Batı tiyatrosu üstünde derin etkiler bırakan ve dram sanatının en büyük ustalarından sayılan Ibsen, “Endüstri Devrimi’nden sonra “liberalizm ’in, insanlara umudun yollarını nasıl açtığını gözlemlemekle kalmamış; aynı zamanda liberalizmin insanları sürüklediği ‘ahlaksal çöküş ’ün de izleyicisi olmuş “ [1] bu izlenimlerini eserlerinde okurlarına sunmuştur. Yaban Ördeği İbsen’in en sevilen oyunlarından biridir. Ülkemizde de defalarca eser olarak basılmış, birçok kez de sahnelenmiştir. Yazarın Nora: Bir Bebek Evi ( Tiyatro) oyunu da ilk modernist tiyatro oyunlarından birisi olarak kabul edilmiş ülkemzde de hem basılmış hem de sahnelenmiştir.
“ Onun modernizminin, kimi zaman gerçekçilik kimi zaman simgecilikle iç içe geçmiş önemli bir yanıdır. Geleneksel ve tek boyutlu bir nesnel gerçekçilik anlayışıyla onun tiyatrosundaki metaestetik öğeleri gerçekçiliğe aykırı olarak görmek yanlıştır. Ibsen içsellik, öznellik ve bilinçaltı izlekleri ile metatiyatrosal kurgular aracılığıyla tiyatroya öznel gerçekçiliği aşılamıştır. Bu izleklerin tarihsel ve kavramsal kaynağında da özünde idealizm olan romantizmi buluruz. “[2]

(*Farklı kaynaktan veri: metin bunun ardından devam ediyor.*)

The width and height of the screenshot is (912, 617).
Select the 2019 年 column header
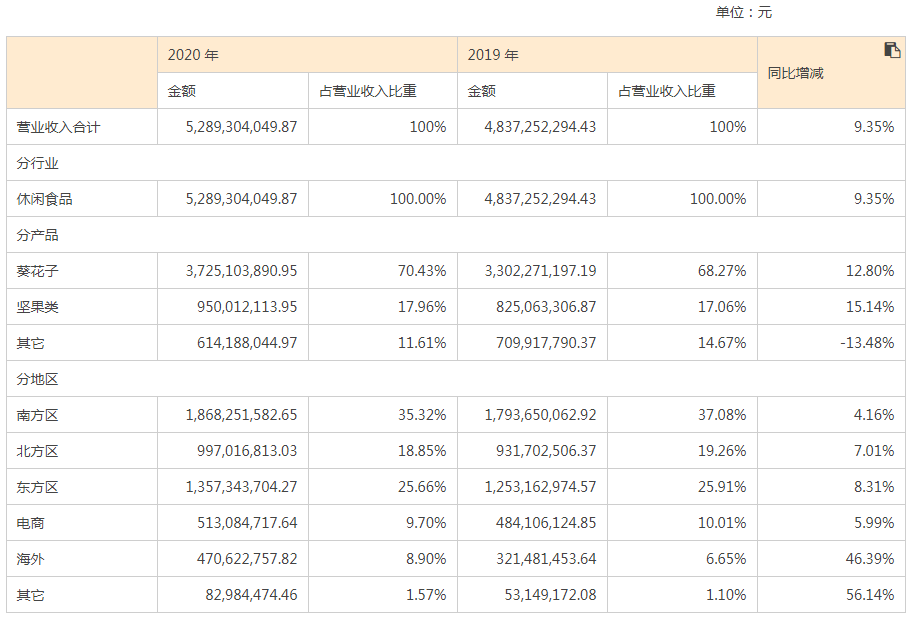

Nora Bir Bebek Evi Oyunu Hakkında İnceleme Özet Henrik Ibsen
Karakterler
· Håkon Werle, bir toptancı tüccar
· Gregers Werle, tüccarın oğlu
· Eski Ekdal, Håkon Werle'nin eski iş ortağı
· Hjalmar Ekdal, Eski Ekdal'ın oğlu, bir fotoğrafçı
· Gina Ekdal, Eski Ekdal'ın eşi
· Ondört yaşlı Hedvig, Ekdal'ların kızları,
· Bayan Sørby, Håkon Werle'nin nişanlısı
· Relling, bir doktor, Ekdal'ların altında yaşıyor.
· Eskiden Molvik bir ilahiyat öğrencisi, Ekdal'ların altında yaşıyor
· Pettersen, Håkon Werle'nin hizmetkarı
· Jensen, garson
· Sayın Balle, bir akşam yemeği misafiri
· Sayın Flor, bir akşam yemeği misafiri[3]
OYUNUN ÖZETİ
Gregers Werle, doğruluk hummasına yakalanmış, arzularıyla yanıp tutuşmaktadır. Gerçekle ilgisi olmayan ideallerini hayata geçirmeye çalışmaktadır ama hiçbir girişiminin dayanağı yoktur. Onun bu ‘çabaları’ Ekdal ailesi dağılma noktasına gelecektir.
Ekdal ailesi (Hjalmar,Gina,Hedwig) maddi sıkıntı yaşayan ama mutlu bir ailedir. Hjalmar, çocukluk arkadaşı Gregers ile bir davette karşılaşır. İkisinin de birbirlerine anlatılacak çok şeyleri vardır. Hjalmar Gregers’in evindeki hizmetçi kız olan Gina ile evlenmiştir. Bu evliliklerinden ise Hedwig adında bir kızları olmuştur.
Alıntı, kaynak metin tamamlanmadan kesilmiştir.